**Exercise aim**
In the passage on hydrogen below, name each wavelength range where hydride is said to absorb light especially readily.

[Start of Supplied text]

I think these results paint a great picture of why Hydrogen is really cool, and really important. It also provides strong evidence for the assertion I put as the title of this post. Even amongst my science/astronomy friends, nobody mentioned what I think of as the coolest factoid about Hydrogen (but granted, I’m a nerdy astronomy student and I only asked for one factoid). It’s especially important to the understanding of stars and what we see when we look at the sun! I’m talking of course about the Hydrogen anion (H-). That’s right…you can have negative hydrogen, and its properties are really cool!

To understand negative hydrogen, let’s talk about some chemistry ideas. First, recall the Bohr model of the neutral hydrogen atom: you have a proton nucleus, with an electron zooming around in specific energy levels. The electron is bound to the proton because their opposite charges make them attractive…the proton holds onto it through this electrical tugging. Though this model is too basic and not exactly correct, it helps us intuitively illustrate physics fundamental to our understanding of the Universe—that when an electron jumps (transitions) between two different energy levels, light gets either absorbed (lower level to higher level) or emitted (higher level to lower level). If both of these energy levels keep the electron bound to the nucleus, we call it a bound-bound transition. Neutral hydrogen gas has many bound levels, and therefore has many bound-bound transitions (some of them corresponding to visible colors)! If the electron absorbs light with lots of energy, the electron escapes the atom completely—this is called a bound-free transition, since the electron ends up free of the tyrannical proton nucleus…forming an H+ ion!

Let there be light!

But there’s another, more wacky form of Hydrogen! Hydrogen is highly polarized, and can actually capture an additional electron, forming a negative ion. As you might expect, this ion is very weakly bound together—in fact, it only has one bound state (the ground state), and the 2nd electron can easily escape through absorption of light! Since it only has one bound state, it is impossible for H-, also known as hydride, to have bound-bound transitions. However, since it is easy to ionize (eject it’s second electron), it readily absorbs light, especially in near-infrared, visible, and UV wavelengths (and even higher energies too!).

[End of Supplied text]
[Start of Data provided]

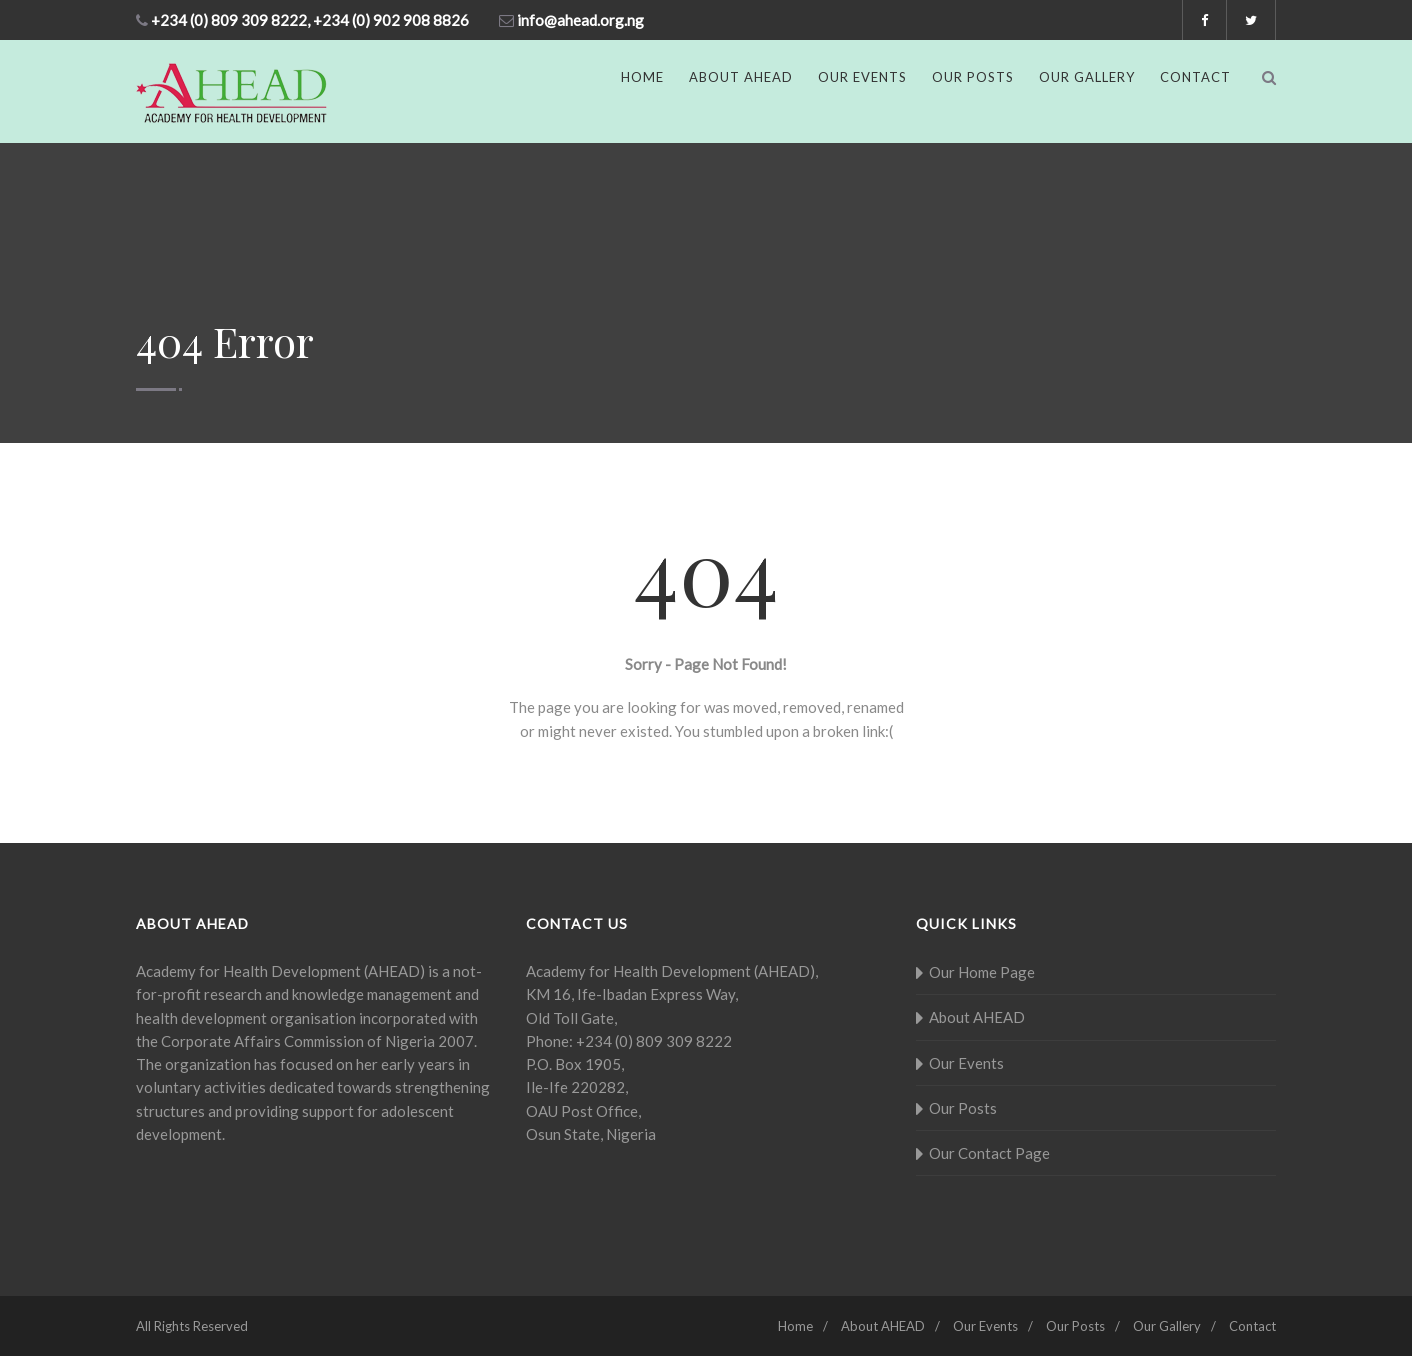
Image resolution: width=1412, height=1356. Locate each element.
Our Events (862, 77)
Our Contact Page (989, 1153)
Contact (1195, 77)
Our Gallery (1087, 77)
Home (642, 77)
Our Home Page (982, 972)
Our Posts (973, 77)
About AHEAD (741, 77)
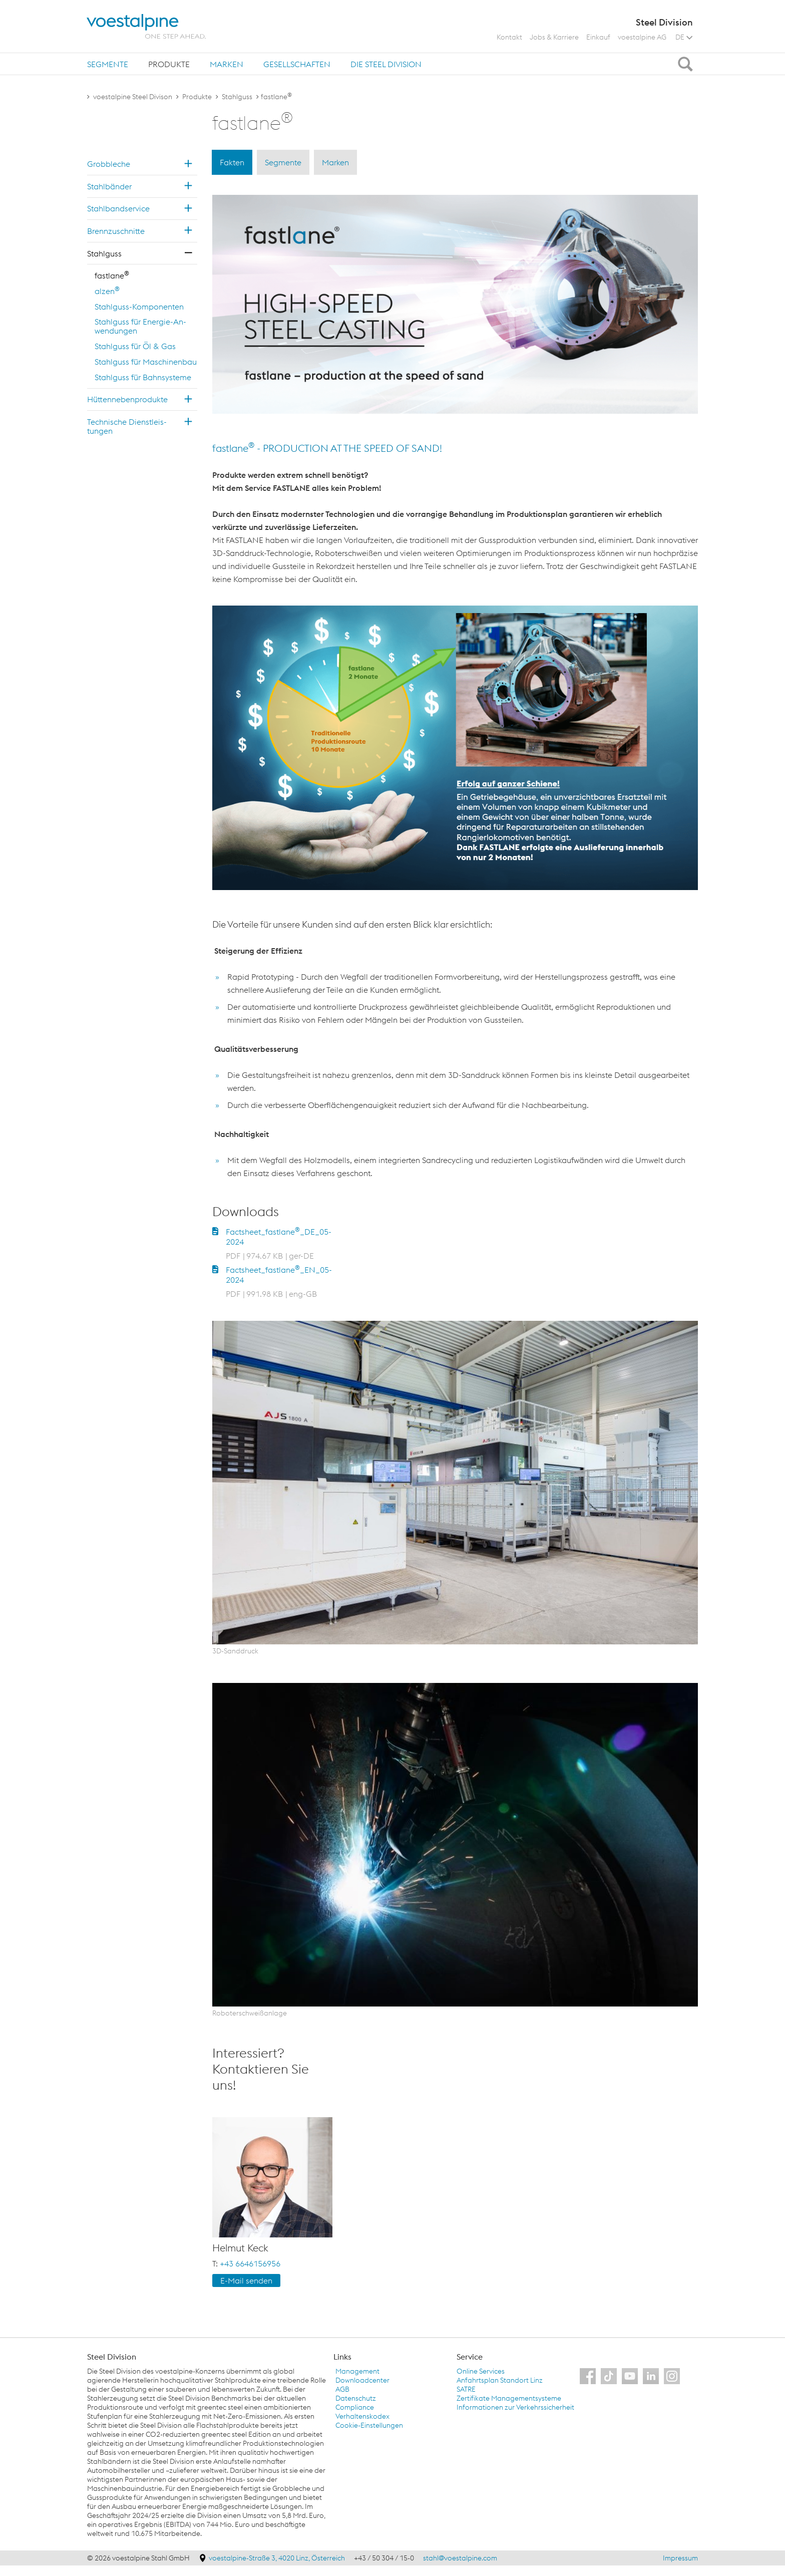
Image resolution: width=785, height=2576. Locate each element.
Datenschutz (355, 2398)
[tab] (107, 64)
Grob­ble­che (108, 164)
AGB (342, 2389)
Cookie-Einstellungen (369, 2425)
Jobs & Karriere (554, 37)
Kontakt (509, 37)
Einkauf (598, 37)
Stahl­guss (104, 253)
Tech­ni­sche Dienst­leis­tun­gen (127, 426)
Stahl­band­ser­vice (118, 208)
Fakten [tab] (232, 162)
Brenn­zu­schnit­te (116, 231)
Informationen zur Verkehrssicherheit (515, 2407)
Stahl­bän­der (109, 186)
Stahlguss (237, 96)
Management (357, 2371)
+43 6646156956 (250, 2263)
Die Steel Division (386, 64)
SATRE (466, 2389)
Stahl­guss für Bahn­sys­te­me (143, 377)
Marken (226, 64)
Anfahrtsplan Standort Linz (500, 2380)
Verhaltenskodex (362, 2416)
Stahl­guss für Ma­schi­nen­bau (146, 362)
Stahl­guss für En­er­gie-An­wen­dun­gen (140, 326)
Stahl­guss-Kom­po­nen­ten (139, 307)
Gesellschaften (296, 64)
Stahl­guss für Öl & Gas (135, 346)
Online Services (481, 2371)
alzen (107, 290)
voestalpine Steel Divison (132, 96)
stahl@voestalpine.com (460, 2557)
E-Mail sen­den (246, 2280)
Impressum (680, 2557)
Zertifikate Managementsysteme (509, 2398)
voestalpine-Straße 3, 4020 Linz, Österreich (277, 2557)
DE (683, 37)
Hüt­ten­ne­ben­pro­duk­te (127, 399)
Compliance (354, 2407)
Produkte (169, 64)
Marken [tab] (335, 162)
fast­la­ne (112, 274)
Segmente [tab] (283, 162)
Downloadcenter (362, 2380)
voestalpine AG (642, 37)
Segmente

[End of Data provided]

**Correct output**
Near-infrared, visible, and UV.